Endoscopy 2020; 52(S 01): S111
DOI: 10.1055/s-0040-1704343
ESGE Days 2020 oral presentations
Saturday, April 25, 2020 08:30 – 10:30 Large colonic polyps: Slice and dice The Liffey B
© Georg Thieme Verlag KG Stuttgart · New York

THERMAL ABLATION OF THE MUCOSAL DEFECT MARGIN AFTER ENDOSCOPIC MUCOSAL RESECTION SIGNIFICANTLY REDUCES ADENOMA RECURRENCE - A PROSPECTIVE, INTERNATIONAL, MULTI-CENTRE TRIAL

, International Colonic Endoscopic Resection Consortium (iACE)
M Sidhu
1   Westmead Hospital, Westmead, Australia
,
DJ Tate
1   Westmead Hospital, Westmead, Australia
2   University Hospital Ghent, Ghent, Belgium
,
L Hourigan
3   Greenslopes Private Hospital, Brisbane, Australia
4   Gallipoli Research Foundation, Brisbane, Australia
,
S Raftopoulos
5   Sir Charles Gairdner Hospital, Perth, Australia
,
A Moss
6   Western Health, Melbourne, Australia
,
S Heitman
7   University of Calgary, Calgary, Canada
,
N Shahidi
1   Westmead Hospital, Westmead, Australia
,
NG Burgess
1   Westmead Hospital, Westmead, Australia
,
E Lee
1   Westmead Hospital, Westmead, Australia
,
S Williams
1   Westmead Hospital, Westmead, Australia
,
MJ Bourke
1   Westmead Hospital, Westmead, Australia
› Author Affiliations
Further Information

Publication History

Publication Date:
23 April 2020 (online)

 
 

    Aims Thermal ablation of the defect margin (TAM) after endoscopic mucosal resection (EMR) in the treatment of large (≥20mm) laterally spreading lesions (LSL) has been shown to be efficacious in a clinical trial setting, with a four-fold reduction, in residual or recurrent adenoma (RRA) at 6 months first surveillance colonoscopy (SC1). The clinical effectiveness of this treatment is unknown.

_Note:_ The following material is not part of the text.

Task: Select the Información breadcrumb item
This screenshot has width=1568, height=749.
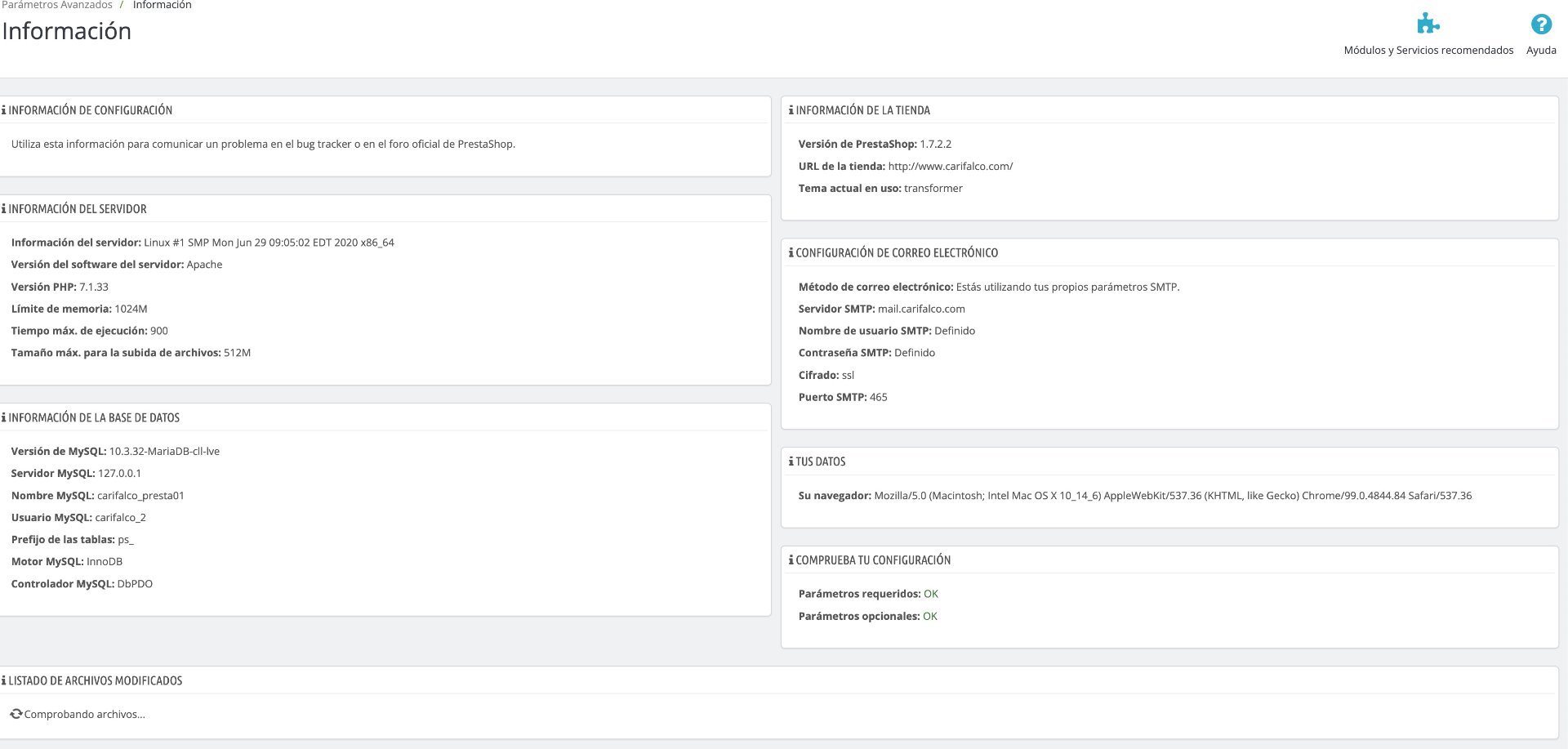Action: 162,5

    We sought to evaluate the effectiveness of TAM and the rate of RRA in an international, multi-centre prospective trial (NCT02957058).

    Methods We conducted a study of consecutive LSL, across six tertiary centres, referred for EMR. The primary endpoint was the rate of RRA at SC1. TAM was performed using soft coagulation via the snare-tip to create a minimum 2-3mm rim of completely ablated tissue around the entire circumference of the resection defect. All endoscopists underwent an educational intervention prior to enrolment. Recurrence was assessed endoscopically and at histology. Exclusion criteria included LSL involving the ileo-caecal valve/appendiceal orifice and circumferential LSL.

    Results From, 05/2016-08/2018, 866 LSL were enrolled and underwent EMR. TAM with uniform completeness was achieved in 795 LSL. 71 LSL had incomplete treatment with TAM (poor access - 26, unstable patient/sedation issues - 15, deep mural injury (>/=3) - 10, massive lesion (LSL > 70mm)/high risk of significant stenosis - 8, other - 12). 424/494 (85.4%) of eligible LSL, treated with complete TAM. 9/424 (2.1%) cases had RRA. All recurrences were easily treated endoscopically. The overall RRA was 23/474 (4.9%) and higher in LSL with incomplete TAM (28%).

    Conclusions In clinical practice routine thermal ablation of the defect margin after EMR is highly effective in reducing recurrence. This simple and inexpensive technique should be universally employed. Incomplete treatment, in difficult lesions, is associated with a higher rate of recurrence and thus complete margin ablation should be attempted in all LSL undergoing EMR.